The U.S. House of Representatives' Judiciary Committee on December 12 is scheduled to continue debating the articles of impeachment against President Donald Trump.
Debates in the committee started the previous day in Washington and a vote on whether to bring them forward in the coming days is likely in the full House of Representatives for a final impeachment vote.
Trump is facing formal charges of abuse of power and obstruction of Congress.
They’re in relation to his dealings with Ukraine, in particular, whether he enlisted the help of Kyiv to investigate his political rivals, including presidential hopeful and former Vice President Joe Biden, while withholding $391 million in military aid as leverage.
On obstruction, Trump is accused of not providing congressional investigators with thousands of requested documents and blocking the testimony of administration officials who had firsthand knowledge of his dealings with Ukraine.
Trump has denied wrongdoing, called the impeachment inquiry a "hoax" and a "witch hunt," while describing the congressional hearings as a "kangaroo court."
All 431 current legislators of the House could be involved in the coming days as they most likely will debate the articles of impeachment before voting on whether to move to a trial in the Senate, the upper legislative chamber of 100 legislators.
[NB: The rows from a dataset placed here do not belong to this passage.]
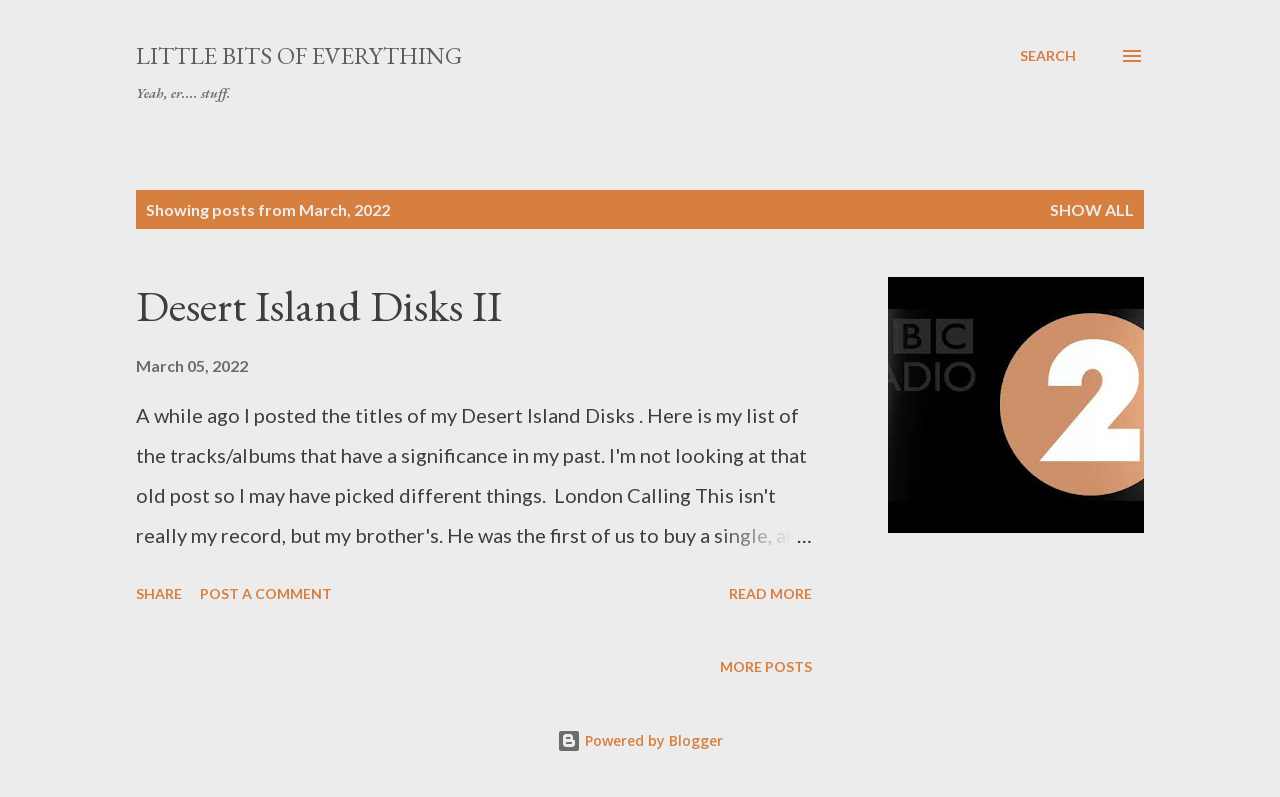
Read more (770, 593)
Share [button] (159, 593)
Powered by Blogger (640, 740)
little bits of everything (299, 55)
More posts (766, 666)
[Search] (1048, 56)
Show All (1092, 209)
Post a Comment (266, 593)
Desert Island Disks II (319, 305)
If approval is granted, so-called managers would be selected in the House among lawmakers to present their case in the Senate, which would be the setting for a trial.
U.S. Chief Justice John Roberts would preside over the trial, while the managers would act as prosecutors, the senators as jurors, and Trump's legal team would provide responses.
A two-thirds majority in the Senate would be needed to impeach Trump and remove him from office.
On December 10, Senate Majority Leader Mitch McConnell (Republican-Kentucky) suggested the legislative chamber could expedite the impeachment trial by voting on the articles of impeachment without witnesses.